Decades after dozens of bodies were discovered in the “Texas Killing Fields,” an arrest has been in connection with two female victims.
James Elmore, 61, has been charged with manslaughter over the killing of Laura Miller, a 16-year-old who disappeared in 1984 after she left home to use a pay phone at a nearby store. Her body was found two years later, according to The Houston Chronicle.
Elmore was also charged with tampering with evidence in Miller’s case and that of another woman, 30-year-old Audrey Cook, who disappeared in 1985. Her body was found a year later, though her remains were only identified in 2019.
The “Texas Killing Fields” refers to an area along Interstate 45 between Galveston and Houston where the bodies of more than 30 women have been found since the 1970s.
Elmore, from Bacliff, Texas, was booked into the Galveston County Jail Tuesday, and has been denied bond. Authorities allege that he helped another man, Clyde Edwin Hedrick, also from Bacliff, hide the remains of Miller and Cook.

Hedrick has been a longtime suspect in the killings of Miller, Cook, and two other women, Heidi Fye-Villareal and Donna Prudhomme. The bodies of Fye-Villareal, Prudhomme, Cook and Miller were all discovered on a stretch along Calder Road in League City, between 1983 and 1991.
The Galveston County District Attorney’s office was preparing to seek grand jury indictments against Hedrick for their deaths, but Hedrick died in early March before he could be indicted.
At the same time, prosecutors sought charges against Elmore for offenses connected to the deaths of Cook and Miller.
“The indictments follow a renewed effort by the Galveston County District Attorney’s Office and local law enforcement agencies to bring justice to the murderers responsible for the deaths of approximately 30 women whose bodies were found in an area commonly referred to as the ‘Texas Killing Fields,’” the Galveston County Sheriff’s Office said Tuesday.
Elmore is also accused of preparing a “vial of cocaine” for Hedrick to give Miller, according to the indictment.


Despite Elmore’s arrest, Tim Miller, the father of Laura Miller, expressed outrage that Hedrick had died before he was indicted in connection with his daughter’s death.
“They let a serial killer die peacefully in his damn bed when they had everything in front of them. I’m pretty angry,” Tim Miller, the father of Laura, told ABC13, following Hedrick’s death.
“I’m almost 80 years old. I’ll tell you what I’m going to do. I’m going to stick around and face James Elmore in a courtroom. I’m going to do that.”
The Texas Killing Fields have been the subject of countless books and documentaries, as mystery still surrounds many of the deaths. Texas authorities believe the killings were carried out by multiple people.

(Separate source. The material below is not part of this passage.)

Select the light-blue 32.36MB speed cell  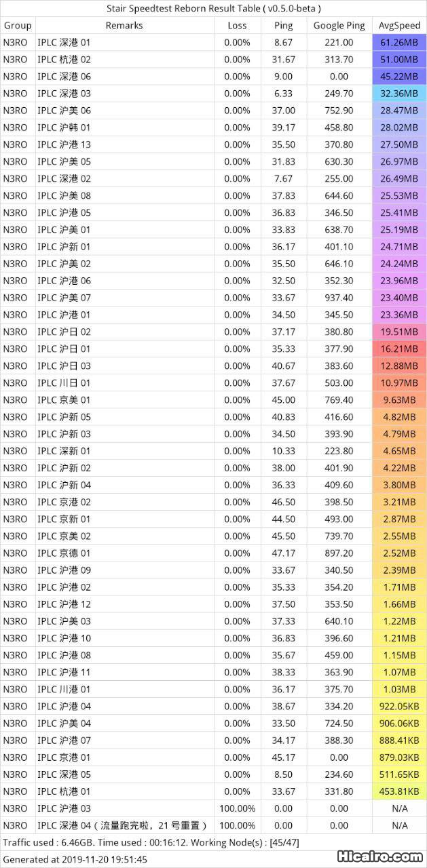click(x=399, y=94)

Most recently, a 2022 Netflix documentary, Crime Scene: The Texas Killing Fields, brought the unsolved murders to light. The three-part series centered on the murdered girls and women, but also their grieving families.
It also presented information on several suspects in some of the deaths, including Hedrick, who was previously convicted of the 1984 killing of a 30-year-old woman called Ellen Beason — whose body was dumped on a different dirt road in Galveston County.
Hedrick served only eight years of a 20-year sentence for Beason’s death.
Laura Miller’s father, who appeared in the docu-series, believes Hedrick is responsible for his daughter’s murder and won a wrongful death lawsuit against him in 2014.
Hedrick never faced charges in connection with any Killing Fields deaths.
Officials are expected to provide more information about the case at a news conference Wednesday.